Наутро Бесстаев, окрыленный тем, что им повелевает теперь не зажравшееся либидо, но высокий художественный замысел, набрался храбрости, позвонил прокурорше и заявил, что имеет сообщить следствию ряд важных подробностей, упущенных во время первого допроса. Повторно вызванный в прокуратуру, Фил Бест радостно показал, что не только не получил гонорар за бутафорские копии Рафаэля, но даже холст, краски, кисти и подрамники приобрел за свой счет. Афросимова, записывая показания, отметила про себя, что свидетель сегодня одет в очень идущий ему терракотовый твидовый пиджак с замшевыми налокотниками, по цвету точно совпадающими с умело повязанным шейным платком. Уходя, Бестаев остановился, обернулся и робко поинтересовался, что, мол, Антонина Сергеевна делает в воскресенье днем или вечером. Железная Тоня посмотрела на него так, как если бы отъявленный рецидивист вместо ответа – признает ли он себя виновным – запел в зале суда контртенором арию Керубино из «Свадьбы Фигаро». Когда же дверь за ним закрылась, она вслух назвала себя дурой.
Получив отказ, самолюбивый Бесстаев не находил себе места, он чувствовал, что в его сердце, похожем на зимний скворечник, проснулись весенние шевеления.
– Грачи прилетели! – усмехнулся писатель.
– Будьте добрее, коллега, и читатель к вам потянется! Фил без колебаний выгнал из своей студии, выходящей окнами на Кремль…
– На Москву-реку, – с деликатной язвительностью поправил Кокотов.
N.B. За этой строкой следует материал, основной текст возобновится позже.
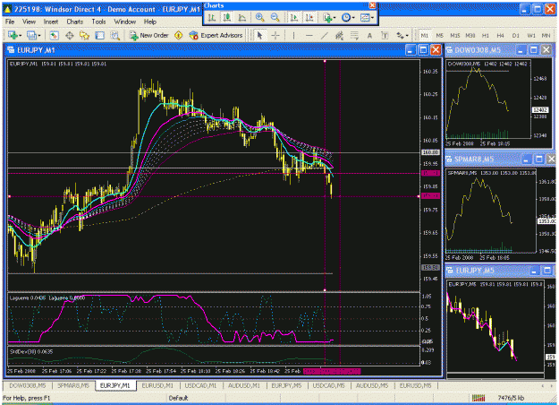Image resolution: width=559 pixels, height=405 pixels.
Task: Draw a trendline using the line tool
Action: [x=324, y=35]
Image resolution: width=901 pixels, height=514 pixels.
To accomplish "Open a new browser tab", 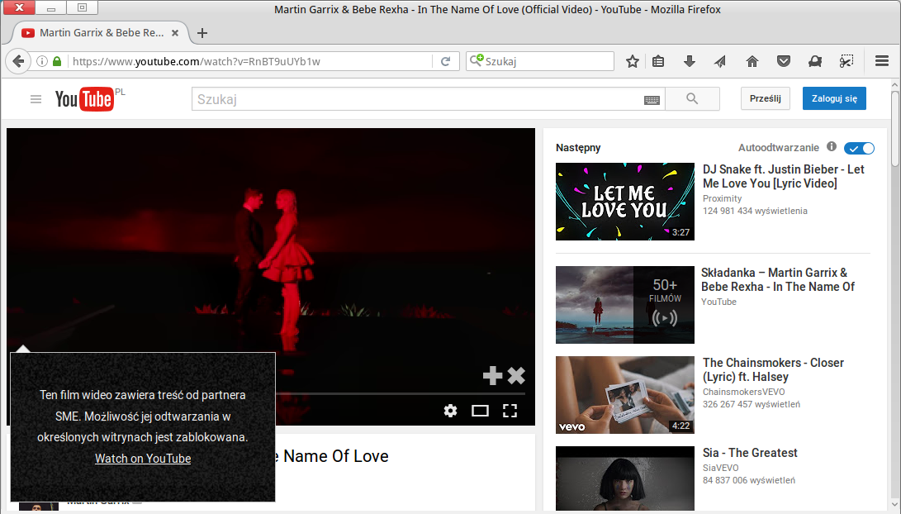I will (x=202, y=33).
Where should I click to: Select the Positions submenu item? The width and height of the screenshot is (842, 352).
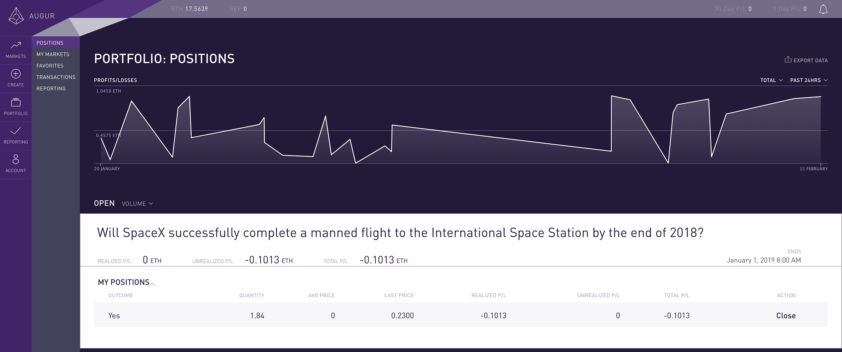[50, 43]
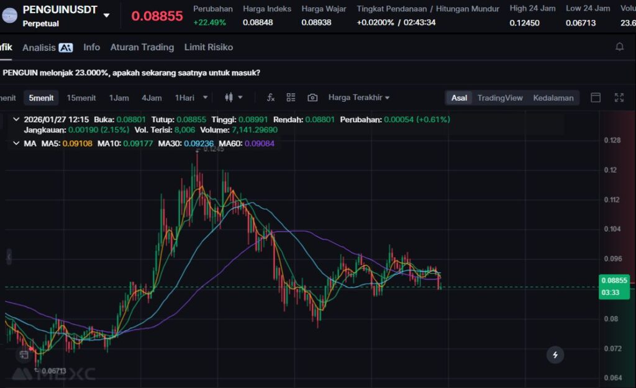
Task: Click the calendar icon at chart bottom-left
Action: click(x=24, y=354)
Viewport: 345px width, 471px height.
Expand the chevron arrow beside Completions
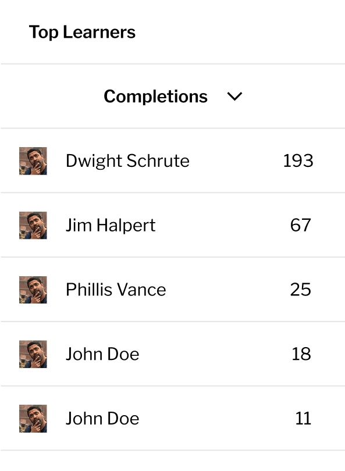(x=234, y=97)
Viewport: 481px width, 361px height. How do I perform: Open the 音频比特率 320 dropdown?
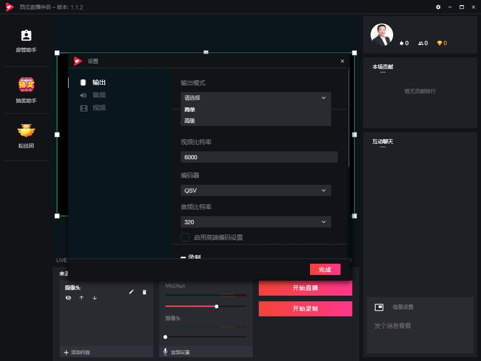(256, 221)
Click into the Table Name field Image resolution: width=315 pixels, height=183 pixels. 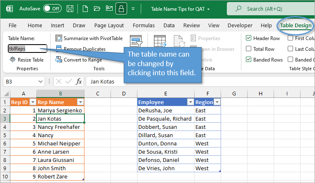click(27, 49)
– А Кремль, по-вашему, на какой реке стоит, на Ганге?! – рявкнул Жарынин, провожая взглядом промчавшуюся по встречной полосе в сторону столицы машину ГАИ с включенным проблесковым маячком. – Разбираться поехали. Может, скоро тронемся. На чем я остановился?
– На Ганге.
– Да. Итак, он без сожаления выгнал из пентхауса трех молодых натурщиц, с которыми жил в непритязательном групповом браке, и затосковал, даже запил, но, к счастью, вспомнил, что солдатская массовка в фильме, тоже заложенная в бюджет, на самом деле не стоила Гарабурде ни копейки. Один генерал, чью дочку-вгиковку Самоверов-средний взял в эпизод, дал в полное распоряжение съемочной группы мотострелковый полк с приданным взводом химической защиты. Чтобы довести до следствия эту чрезвычайную информацию, художник снова позвонил Афросимовой, но она грустно сообщила, что дело у нее забрали и теперь надо звонить старшему следователю прокуратуры Гомеридзе Шалве Ираклиевичу.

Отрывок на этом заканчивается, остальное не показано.